(Saved data entries)
┄┄┄┄┄┄┄┄┄┄┄┄┄┄┄┄┄┄┄┄

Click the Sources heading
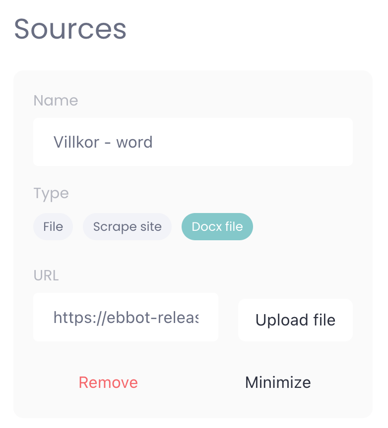The width and height of the screenshot is (388, 428). pos(70,29)
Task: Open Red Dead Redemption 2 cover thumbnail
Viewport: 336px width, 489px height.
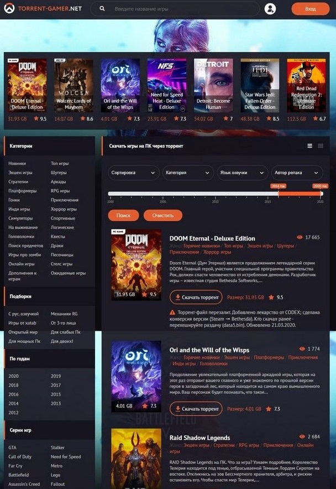Action: click(306, 86)
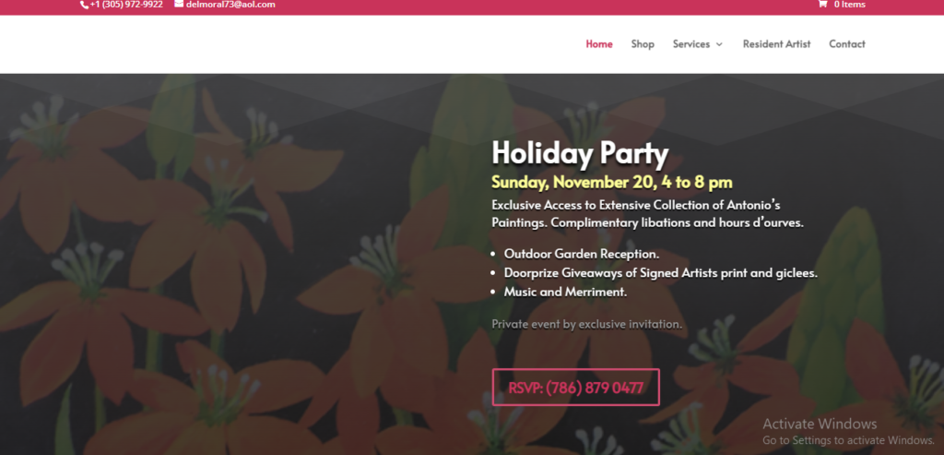944x455 pixels.
Task: Open the 0 Items cart link
Action: (849, 5)
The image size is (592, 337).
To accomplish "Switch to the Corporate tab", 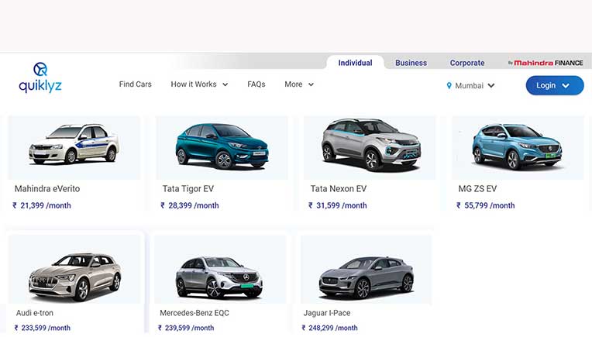I will [x=467, y=63].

┄┄┄┄┄┄┄┄┄┄┄┄┄┄┄┄┄┄┄┄

WORK INSTRUCTION:
Copy exactly, and only, the lines from the first entry through the line holding "Task: Open Red", both ends included, leaving out every picture.

PROBLEM SOLUTION:
Click the Sources heading
The width and height of the screenshot is (388, 428). pos(70,29)
Task: Open Red Dead Redemption 2 cover thumbnail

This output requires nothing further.